Parent’s role
QUESTION: Masters, I have been troubled by the relationship with my son. It appeared all good, he was my sole joy & purpose, but things have changed starting 4 or 5 years ago. He has become someone I don’t understand with unacceptable behaviors. We discussed & quarreled with harsh words but nothing seems really changed. It becomes really unbearable & miserable that I almost wanted to give it up. I tried hard to let him know the “wrong-doings” and he appeared agreeing. What is driving me is that mistakes are repeated; perhaps they are not mistakes/ wrong to him in the first place. I know it might be something for me to work on, but cannot figure out how & why. I know my mother instinct loves him unconditionally (therefore the responsibility to right the wrong), but I also know my conscious mind “hates” the “him” that my son has become. I know every soul (including children) is responsible for their own spiritual growth, but what is a parent’s role in this process? ~Diana, Singapore
ANSWER: The instinct and unconditional love for her offspring is a human emotion that presents many life lessons for a mother. You are absolutely correct that each soul is only responsible for its own spiritual growth. One of your life lessons is to give up your need to control. It is based on your love for your son, but the life he is leading is still his.

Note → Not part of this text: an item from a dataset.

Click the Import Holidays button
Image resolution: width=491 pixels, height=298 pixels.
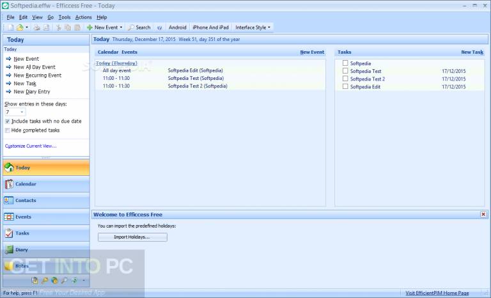point(132,237)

Parents’ role in society is to teach their children to be good citizens and the difference between right and wrong. Society implies that parents should have enough influence on their children to control their behavior, which is just not true. All people have the freedom of choice to do exactly what they desire regardless of their education or the desires of society or family.
Your son is testing his wings. He is learning about responsibility by making his own decisions and working with the consequences. If he did what you wanted him to do, he would be depending on you and giving up his life’s responsibility, saying you know better the lessons he chose than he does. He would not grow. Don’t stop advising him, but do stop blaming yourself, or becoming frustrated, when he doesn’t listen.
Look at the situation this way. Your son is putting together his life. You have written an instruction manual that gives step-by-step techniques to facilitate getting through life to the place you are now. He has chosen to disregard the manual and fumble his way through life. Send him love energy to see his way through the process.